La recepción de la oficina de Dickie estaba elegantemente decorada en estilo industrial. Negros y grises con alguna silla tapizada en púrpura. Si los Supersónicos hubieran contratado a Tim Burton para decorarla habría salido algo parecido. La secretaria de Dickie estaba sentada detrás de una amplia mesa de caoba. Caroline Sawyer. La recordaba de mi última visita. Levantó la mirada cuando Lula y yo entramos. Abrió los ojos despavorida y alargó la mano hacia el teléfono.

– Si te acercas más, llamo a la policía -dijo.

– Quiero hablar con Dickie.

– No está aquí.

– Apuesto a que está mintiendo -dijo Lula-. Tengo un don especial para descubrir cuándo miente la gente -Lula sacudió un dedo ante la cara de Sawyer-. Al Señor no le gusta que la gente mienta.

– Juro por Dios que no está aquí.

– Ahora estás blasfemando -dijo Lula-. Ahora sí que te has metido en un lío.

La puerta del despacho interior se abrió y Dickie asomó la cabeza.

– Mierda -dijo al vernos a Lula y a mí.
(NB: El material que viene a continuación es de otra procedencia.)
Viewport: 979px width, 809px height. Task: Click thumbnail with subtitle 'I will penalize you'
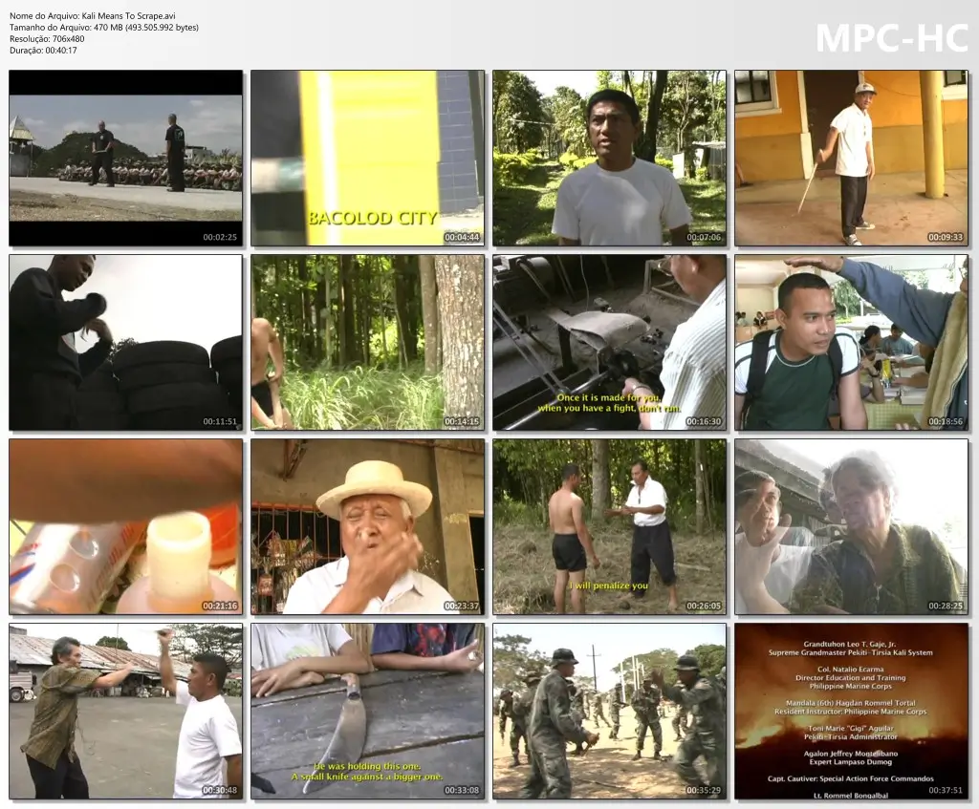[609, 526]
Metió la cabeza de nuevo y cerró de un portazo.

– Necesito hablar contigo -grité.

– No. Vete. Caroline, llama a la policía.
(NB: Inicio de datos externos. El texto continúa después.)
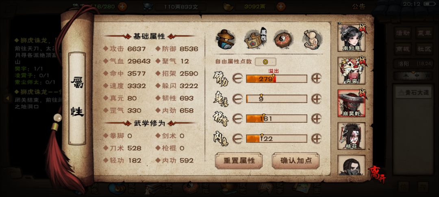
Task: Increase 内息 with its plus button
Action: click(316, 138)
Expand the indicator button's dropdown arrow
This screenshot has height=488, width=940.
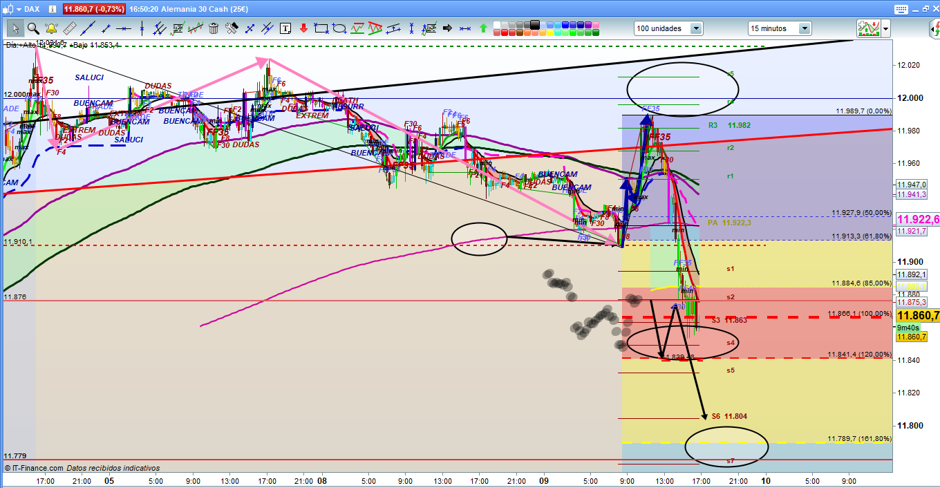[885, 28]
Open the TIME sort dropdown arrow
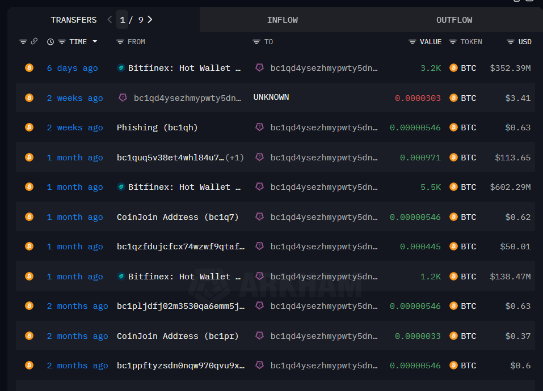 95,41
Lula se inclinó sobre la mesa de Caroline.

– Si llamas a la policía te rompo una uña. Tendrás que volver a hacerte la manicura.

Caroline bajó la cabeza y se miró las uñas.

– Me las hice ayer mismo.

– Hicieron un buen trabajo -dijo Lula-. ¿Adonde vas?

– Uñas Kim's, en la calle Segunda.

– Son los mejores. Yo también voy allí -dijo Lula-. La última vez hice que me las dibujaran. ¿Ves? Tienen estrellitas chiquititas pintadas.

Caroline echó una mirada a las uñas de Lula.

– Alucinante -dijo.

Sorteé a Sawyer y llamé a la puerta de Dickie.

– Abre. Prometo que no intentaré estrangularte. Necesito hablar contigo sobre Annie Soder. Ha desaparecido.

La puerta se abrió un poco.

– ¿Qué quieres decir con… desaparecido?

– Al parecer se la ha llevado Evelyn, y Les Sebring va a reclamar la fianza de custodia de la niña.

La puerta se abrió del todo.

– Es lo que me temía que ocurriera.

– Estoy intentando ayudar a encontrar a Annie. Esperaba que tú pudieras darme alguna información sobre el caso.